**EXTRACTED TEXT**

" if you see a fork in the road, take it.
when the road gives you chopsticks,
pick-it-up pick-it-up pick-it-up"
My life, like yours, has and always has been a bundle of stories.
My father was a goldsmith, could breathe life into gold at an evening's notice, and survived by his wit and alchemy. Mom dukes, on the other hand, pragmatic and clerical, manned the business and legal side of Sun Gallery Goldsmiths. I spent my childhood running: to the corner store for Fritos and Orangina for Pops, to the mediterranean deli for spanikopita and egyptian pizza, through aisles in bohemian record stores, to the nearest comic stand for the latest Amazing Spider-Man, and through streets of people whose tongues i did not understand. I learned the art of storytellin' from a community of artists and entrepreneurs, dollmakers, painters, and musicians unlimited by the vastness of language and medium, or the particulars of cultural difference and artistic expression.
In high school, I discovered the gift of gab. I was praised me for a mastery of academic english and my upper-class cultural fluency, despite being from Southeast DC, where talking 'proper' was a foreign language. ...and you're so well spoken...I was both Minnesota Avenue and Tenleytown; morning commutes from chocolate city's impoverished core to its privelged crust were my culture shock breakfasts.
It was in high school that I first began to learn Mandarin, and, besides what I could make out between the clamor of dishes during Peking Duck lunches in Chinatown with Pops, had never actually heard it spoken. Hundreds of Kung-Fu flicks later, I would go on to study in Beijing during my junior year of college, and need to call on all these things--culture shock, the gift of gab, Mandarin, and the art of storytellin, to make sense of what it was like to be a black american living in China.

**DATA LINES**
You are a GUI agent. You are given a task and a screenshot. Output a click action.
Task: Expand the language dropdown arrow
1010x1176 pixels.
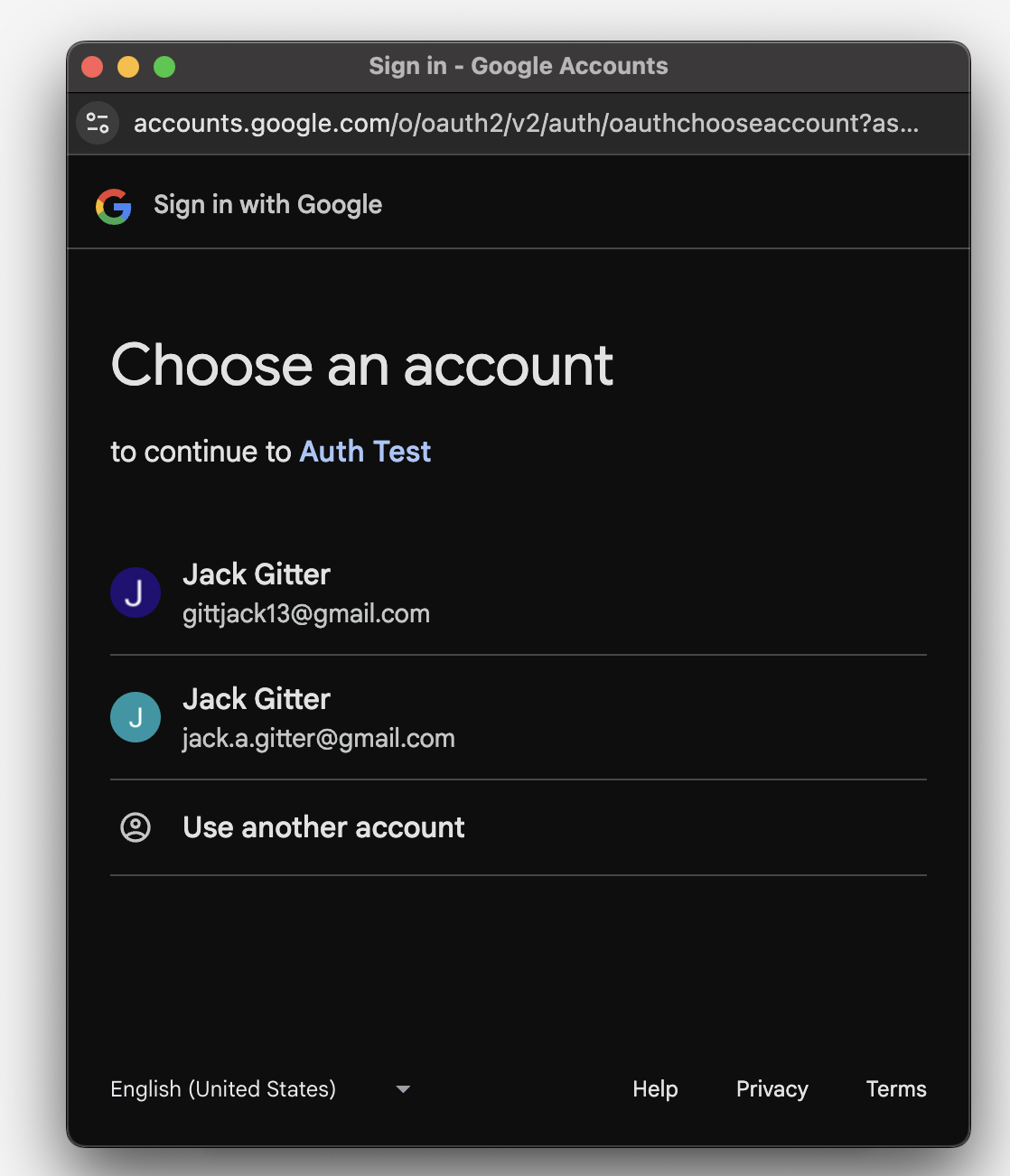[403, 1089]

**WRITTEN INSTRUCTION**
Print everything in the personal essay about growing up in DC and learning Mandarin from "In high school, I" down to "living in China.", word for word.

**EXPECTED OUTPUT**
In high school, I discovered the gift of gab. I was praised me for a mastery of academic english and my upper-class cultural fluency, despite being from Southeast DC, where talking 'proper' was a foreign language. ...and you're so well spoken...I was both Minnesota Avenue and Tenleytown; morning commutes from chocolate city's impoverished core to its privelged crust were my culture shock breakfasts.
It was in high school that I first began to learn Mandarin, and, besides what I could make out between the clamor of dishes during Peking Duck lunches in Chinatown with Pops, had never actually heard it spoken. Hundreds of Kung-Fu flicks later, I would go on to study in Beijing during my junior year of college, and need to call on all these things--culture shock, the gift of gab, Mandarin, and the art of storytellin, to make sense of what it was like to be a black american living in China.